Les dégâts pour chacun sont lourds de conséquences :fragilités financières (multiples traversées outre Atlantique, double
loyer ), exaspération, dépression, démissions, et parfois suicide.
Car oui à plus de 6000km nous ne pouvons être proche de notre famille, passons les fêtes de fin de l’année seuls, alors que les collègues prennent un train pour rejoindre leur famille en régions.
Des familles sont séparées sans garantie d’être un jour réunis . Des enfants privés de l’un de leurs parents .

Certains renoncent à fonder une famille , construire des projets
compte tenu du déracinement que nous vivons, et d’ailleurs que bon nombre de nos parents ont vécu via le programme du « Bureau pour le développement des migrations dans les départements d’outre-mer vers la métropole » (BUMIDOM).
Alors donc, il s’agit véritablement d’un cri de détresse pour faire respecter le droit de travailler au pays, de pouvoir contribuer à la construction de la jeunesse martiniquaise qui est notre avenir.
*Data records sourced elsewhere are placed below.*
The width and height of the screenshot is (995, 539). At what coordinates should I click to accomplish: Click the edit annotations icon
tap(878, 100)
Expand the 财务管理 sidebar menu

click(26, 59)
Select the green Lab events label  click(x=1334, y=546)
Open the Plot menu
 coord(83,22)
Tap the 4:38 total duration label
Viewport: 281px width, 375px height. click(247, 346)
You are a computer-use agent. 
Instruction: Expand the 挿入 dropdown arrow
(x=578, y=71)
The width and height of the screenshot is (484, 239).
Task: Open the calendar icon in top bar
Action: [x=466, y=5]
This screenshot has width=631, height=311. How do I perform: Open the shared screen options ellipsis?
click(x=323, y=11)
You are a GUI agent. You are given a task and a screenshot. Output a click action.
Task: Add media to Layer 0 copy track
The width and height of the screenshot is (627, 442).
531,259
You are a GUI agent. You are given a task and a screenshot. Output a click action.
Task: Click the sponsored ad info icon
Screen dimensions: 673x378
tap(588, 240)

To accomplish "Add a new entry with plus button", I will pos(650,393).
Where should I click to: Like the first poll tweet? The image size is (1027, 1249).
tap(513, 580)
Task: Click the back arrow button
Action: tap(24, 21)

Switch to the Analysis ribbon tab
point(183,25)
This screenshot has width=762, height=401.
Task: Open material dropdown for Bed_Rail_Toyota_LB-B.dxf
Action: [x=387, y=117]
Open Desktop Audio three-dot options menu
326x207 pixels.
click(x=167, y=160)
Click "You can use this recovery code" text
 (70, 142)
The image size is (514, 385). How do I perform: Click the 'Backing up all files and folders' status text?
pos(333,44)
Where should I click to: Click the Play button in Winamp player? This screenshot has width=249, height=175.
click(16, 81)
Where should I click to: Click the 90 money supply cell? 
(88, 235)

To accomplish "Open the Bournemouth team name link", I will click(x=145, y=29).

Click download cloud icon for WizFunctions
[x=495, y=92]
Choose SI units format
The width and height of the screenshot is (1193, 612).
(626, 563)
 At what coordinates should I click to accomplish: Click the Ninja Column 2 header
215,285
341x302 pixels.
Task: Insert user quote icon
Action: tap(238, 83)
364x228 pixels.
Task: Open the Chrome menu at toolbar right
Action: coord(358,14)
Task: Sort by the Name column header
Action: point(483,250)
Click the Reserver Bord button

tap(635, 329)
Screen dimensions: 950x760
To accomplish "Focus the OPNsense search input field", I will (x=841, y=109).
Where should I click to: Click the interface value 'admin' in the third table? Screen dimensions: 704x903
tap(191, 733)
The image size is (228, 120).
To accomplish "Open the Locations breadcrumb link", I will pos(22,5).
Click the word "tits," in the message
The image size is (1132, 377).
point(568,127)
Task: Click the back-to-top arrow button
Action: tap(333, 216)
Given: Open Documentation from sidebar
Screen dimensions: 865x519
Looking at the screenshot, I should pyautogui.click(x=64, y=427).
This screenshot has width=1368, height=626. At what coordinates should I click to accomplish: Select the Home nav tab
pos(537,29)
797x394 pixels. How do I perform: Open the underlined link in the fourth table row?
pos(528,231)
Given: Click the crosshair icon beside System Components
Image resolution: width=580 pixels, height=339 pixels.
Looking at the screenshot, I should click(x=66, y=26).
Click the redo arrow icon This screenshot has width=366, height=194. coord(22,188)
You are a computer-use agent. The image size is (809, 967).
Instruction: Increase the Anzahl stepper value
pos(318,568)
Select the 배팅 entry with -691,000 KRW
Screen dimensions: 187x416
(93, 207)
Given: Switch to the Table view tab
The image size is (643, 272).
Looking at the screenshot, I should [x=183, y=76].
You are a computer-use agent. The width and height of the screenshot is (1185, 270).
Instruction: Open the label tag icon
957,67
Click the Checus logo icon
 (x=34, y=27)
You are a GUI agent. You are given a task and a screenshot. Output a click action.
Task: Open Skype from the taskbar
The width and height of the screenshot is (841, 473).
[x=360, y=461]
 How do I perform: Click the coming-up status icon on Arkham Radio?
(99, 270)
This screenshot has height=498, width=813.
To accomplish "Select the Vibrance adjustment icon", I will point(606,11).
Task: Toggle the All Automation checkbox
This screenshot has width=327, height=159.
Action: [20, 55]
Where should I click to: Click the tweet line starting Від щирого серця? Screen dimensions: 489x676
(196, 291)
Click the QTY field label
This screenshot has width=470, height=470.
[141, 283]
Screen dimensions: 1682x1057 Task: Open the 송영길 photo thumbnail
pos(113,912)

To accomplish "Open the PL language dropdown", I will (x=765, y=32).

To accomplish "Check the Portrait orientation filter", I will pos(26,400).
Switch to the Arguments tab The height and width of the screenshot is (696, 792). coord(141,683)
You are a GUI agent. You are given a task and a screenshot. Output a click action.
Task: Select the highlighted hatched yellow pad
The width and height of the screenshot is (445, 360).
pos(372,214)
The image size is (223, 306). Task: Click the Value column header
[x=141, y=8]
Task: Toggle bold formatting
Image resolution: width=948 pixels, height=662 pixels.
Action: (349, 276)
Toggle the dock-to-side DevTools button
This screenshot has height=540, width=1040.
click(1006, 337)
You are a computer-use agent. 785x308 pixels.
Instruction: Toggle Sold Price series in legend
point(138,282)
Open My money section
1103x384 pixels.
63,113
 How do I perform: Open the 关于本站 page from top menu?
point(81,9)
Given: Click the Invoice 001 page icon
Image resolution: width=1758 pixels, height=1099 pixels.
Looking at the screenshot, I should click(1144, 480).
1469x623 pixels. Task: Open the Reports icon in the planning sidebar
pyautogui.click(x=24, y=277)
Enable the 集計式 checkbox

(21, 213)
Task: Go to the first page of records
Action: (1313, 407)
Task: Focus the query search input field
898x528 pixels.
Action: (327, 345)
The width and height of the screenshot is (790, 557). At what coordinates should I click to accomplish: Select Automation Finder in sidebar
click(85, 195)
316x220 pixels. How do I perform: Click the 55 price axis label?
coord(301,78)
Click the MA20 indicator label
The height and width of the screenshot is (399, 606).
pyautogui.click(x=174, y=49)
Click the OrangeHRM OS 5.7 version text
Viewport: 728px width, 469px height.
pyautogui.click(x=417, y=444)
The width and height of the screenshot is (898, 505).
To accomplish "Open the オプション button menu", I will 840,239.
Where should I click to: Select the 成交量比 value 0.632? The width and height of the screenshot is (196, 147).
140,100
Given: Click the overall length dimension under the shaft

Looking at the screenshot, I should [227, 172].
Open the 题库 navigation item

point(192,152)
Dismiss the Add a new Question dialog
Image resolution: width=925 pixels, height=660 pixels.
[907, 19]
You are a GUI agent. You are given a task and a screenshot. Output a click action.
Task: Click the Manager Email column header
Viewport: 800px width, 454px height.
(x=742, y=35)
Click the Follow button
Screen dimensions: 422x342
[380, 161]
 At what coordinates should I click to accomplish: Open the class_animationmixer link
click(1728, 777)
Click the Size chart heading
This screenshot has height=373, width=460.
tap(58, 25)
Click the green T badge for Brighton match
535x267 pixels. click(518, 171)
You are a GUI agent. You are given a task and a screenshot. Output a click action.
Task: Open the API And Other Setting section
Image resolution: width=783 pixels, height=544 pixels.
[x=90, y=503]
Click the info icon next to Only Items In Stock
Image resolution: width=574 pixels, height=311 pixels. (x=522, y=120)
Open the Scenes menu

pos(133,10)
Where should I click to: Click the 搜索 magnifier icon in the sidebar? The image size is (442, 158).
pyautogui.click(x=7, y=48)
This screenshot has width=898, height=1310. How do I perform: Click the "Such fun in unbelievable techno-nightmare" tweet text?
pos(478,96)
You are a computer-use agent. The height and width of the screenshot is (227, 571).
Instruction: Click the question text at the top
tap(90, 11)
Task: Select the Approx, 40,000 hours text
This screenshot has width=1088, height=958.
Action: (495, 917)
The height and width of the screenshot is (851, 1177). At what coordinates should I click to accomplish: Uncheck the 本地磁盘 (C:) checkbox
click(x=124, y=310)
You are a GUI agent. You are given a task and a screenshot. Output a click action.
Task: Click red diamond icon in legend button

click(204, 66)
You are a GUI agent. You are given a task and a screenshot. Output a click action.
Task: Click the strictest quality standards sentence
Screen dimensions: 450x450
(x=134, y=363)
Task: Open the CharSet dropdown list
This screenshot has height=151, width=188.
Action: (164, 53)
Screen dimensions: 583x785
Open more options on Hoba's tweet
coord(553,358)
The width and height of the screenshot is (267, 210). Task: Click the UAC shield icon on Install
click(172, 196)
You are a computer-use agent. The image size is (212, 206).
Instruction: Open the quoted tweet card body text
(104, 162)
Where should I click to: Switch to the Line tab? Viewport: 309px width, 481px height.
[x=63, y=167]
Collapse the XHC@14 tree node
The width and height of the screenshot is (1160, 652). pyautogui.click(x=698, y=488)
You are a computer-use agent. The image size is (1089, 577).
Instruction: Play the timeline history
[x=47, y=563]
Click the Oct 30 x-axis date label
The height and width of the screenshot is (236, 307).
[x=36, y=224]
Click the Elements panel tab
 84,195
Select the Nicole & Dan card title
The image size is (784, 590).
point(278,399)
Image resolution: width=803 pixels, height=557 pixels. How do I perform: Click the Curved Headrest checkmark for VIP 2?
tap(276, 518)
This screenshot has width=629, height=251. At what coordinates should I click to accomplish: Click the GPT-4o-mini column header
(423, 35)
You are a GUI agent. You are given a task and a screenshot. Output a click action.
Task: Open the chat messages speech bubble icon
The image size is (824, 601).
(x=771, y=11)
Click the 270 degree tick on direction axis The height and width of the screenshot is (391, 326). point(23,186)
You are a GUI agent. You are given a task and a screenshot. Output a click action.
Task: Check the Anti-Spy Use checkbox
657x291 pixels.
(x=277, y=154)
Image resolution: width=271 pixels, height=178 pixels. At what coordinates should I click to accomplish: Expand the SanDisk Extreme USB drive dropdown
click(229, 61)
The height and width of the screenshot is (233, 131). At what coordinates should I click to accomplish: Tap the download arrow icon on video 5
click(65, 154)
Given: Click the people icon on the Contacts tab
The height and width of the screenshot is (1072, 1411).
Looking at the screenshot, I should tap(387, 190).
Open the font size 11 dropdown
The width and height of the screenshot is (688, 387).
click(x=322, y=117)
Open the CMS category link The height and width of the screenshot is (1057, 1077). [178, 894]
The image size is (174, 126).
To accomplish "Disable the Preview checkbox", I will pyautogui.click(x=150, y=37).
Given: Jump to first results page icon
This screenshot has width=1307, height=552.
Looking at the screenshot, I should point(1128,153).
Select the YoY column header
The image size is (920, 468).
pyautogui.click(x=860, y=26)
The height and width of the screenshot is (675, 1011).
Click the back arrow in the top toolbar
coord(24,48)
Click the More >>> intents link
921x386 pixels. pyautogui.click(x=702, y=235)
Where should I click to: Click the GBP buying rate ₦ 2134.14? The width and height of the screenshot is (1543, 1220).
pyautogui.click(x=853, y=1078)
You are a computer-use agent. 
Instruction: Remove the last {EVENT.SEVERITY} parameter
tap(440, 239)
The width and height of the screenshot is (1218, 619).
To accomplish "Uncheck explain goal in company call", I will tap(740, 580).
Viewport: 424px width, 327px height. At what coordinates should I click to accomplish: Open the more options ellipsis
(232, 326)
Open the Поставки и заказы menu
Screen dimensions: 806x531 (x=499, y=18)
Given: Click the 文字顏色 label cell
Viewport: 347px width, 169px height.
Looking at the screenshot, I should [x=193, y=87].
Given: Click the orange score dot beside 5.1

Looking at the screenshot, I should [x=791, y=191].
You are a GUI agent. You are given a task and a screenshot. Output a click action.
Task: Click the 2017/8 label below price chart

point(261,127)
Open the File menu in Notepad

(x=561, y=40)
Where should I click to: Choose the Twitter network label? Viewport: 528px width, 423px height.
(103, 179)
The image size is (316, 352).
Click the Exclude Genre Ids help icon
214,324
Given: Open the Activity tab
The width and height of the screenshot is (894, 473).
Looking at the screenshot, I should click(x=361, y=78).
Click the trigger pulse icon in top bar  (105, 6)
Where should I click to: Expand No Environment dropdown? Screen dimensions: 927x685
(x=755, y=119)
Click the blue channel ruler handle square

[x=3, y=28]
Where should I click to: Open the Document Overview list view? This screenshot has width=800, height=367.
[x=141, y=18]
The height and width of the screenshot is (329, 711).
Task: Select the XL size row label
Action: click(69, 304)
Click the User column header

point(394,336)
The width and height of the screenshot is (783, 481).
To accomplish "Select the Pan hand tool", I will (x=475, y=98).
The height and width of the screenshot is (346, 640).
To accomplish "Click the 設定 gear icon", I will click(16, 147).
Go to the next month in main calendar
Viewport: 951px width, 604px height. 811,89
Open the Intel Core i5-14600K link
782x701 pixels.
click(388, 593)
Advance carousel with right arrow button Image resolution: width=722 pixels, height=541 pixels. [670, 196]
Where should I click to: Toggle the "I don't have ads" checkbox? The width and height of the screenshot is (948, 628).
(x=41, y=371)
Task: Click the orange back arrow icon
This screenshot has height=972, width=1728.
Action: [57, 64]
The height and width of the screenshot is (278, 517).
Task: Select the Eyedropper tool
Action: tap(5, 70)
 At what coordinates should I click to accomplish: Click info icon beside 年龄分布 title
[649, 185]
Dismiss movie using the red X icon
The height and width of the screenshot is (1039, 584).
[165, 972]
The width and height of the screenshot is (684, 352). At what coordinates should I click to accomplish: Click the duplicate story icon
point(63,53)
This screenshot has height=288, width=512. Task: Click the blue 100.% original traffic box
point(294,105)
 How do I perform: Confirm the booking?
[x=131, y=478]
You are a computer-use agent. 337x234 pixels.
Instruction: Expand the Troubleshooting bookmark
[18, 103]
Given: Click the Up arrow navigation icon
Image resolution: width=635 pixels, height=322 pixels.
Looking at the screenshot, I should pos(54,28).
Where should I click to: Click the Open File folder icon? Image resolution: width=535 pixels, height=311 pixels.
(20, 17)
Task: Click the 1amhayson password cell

D’autant plus qu’il existe des besoins réels qui nous permettrait de rentrer. Mais chaque année c’est le jeu du chat et de la souris. Le
Ministère déclare que l’Académie de Martinique n’a pas de besoin et l’Académie de Martinique de son côté évoque que c’est le ministère qui prend la décision finale .

Voilà ici quelques témoignages concrets de ce nous vivons :
• Amanda et Franck sont tous deux professeurs de mathématiques. Ils ont été mutés en 2012 dans l’Académie de Versailles. Après 10 ans d’enseignement en collège, Franck est muté en Martinique cette année . Amanda n’a pas obtenu de mutation. Ils ont 3 enfants dont un bébé de 1 an.

• Lyvia est professeur de mathématiques et enseigne depuis 2012 en Seine-Saint-Denis en collège . Depuis 10 ans, chaque année elle demande à pouvoir rentrer en Martinique. C’est un refus systématique. Elle a 2 petites filles de 6 et 9 ans.

• Christelle, professeur de SES est dans un état dépressif depuis un 1 an mais n’obtient pas de mutation malgré une carence d’enseignants titulaires dans sa discipline.

• Florence, Céline et Jean-Yves sont professeurs de Lettres-Anglais qui ont été mutés à Amiens Versailles et en Guyane. Ils demandent en vain depuis plus de 4 ans à pouvoir être affectés en Martinique. Ils vivent tous 3 séparés géographiquement de leurs compagnons respectifs.

• Magalie, enseigne le portugais et a été contractuelle pendant 13 ans. Dans sa matière sur 9 enseignants seuls 3 sont titulaires. Pourtant elle est mutée en Île-de-France.

• Je termine par Vanessa. En 2018 son compagnon professeur de structures métalliques est muté en Martinique et elle à Paris. Leurs enfants sont alors âgés de 3 et 6 ans. 4 années plus tard ils vivent encore séparés de 6800 km pour pouvoir effectuer leurs services d’enseignement respectifs. C’est un drame familial.

Il ne s’agit là que de quelques témoignages mais la liste des titulaires mutés de force et privés de ce droit d’un retour au pays natal est encore longue.
Nous remercions le soutien des syndicats , de la population et l’initiative des députés mais la bataille est loin d’être gagnée pour que nous puissions rentrer chez nous et ne pas tomber dans l’oubli.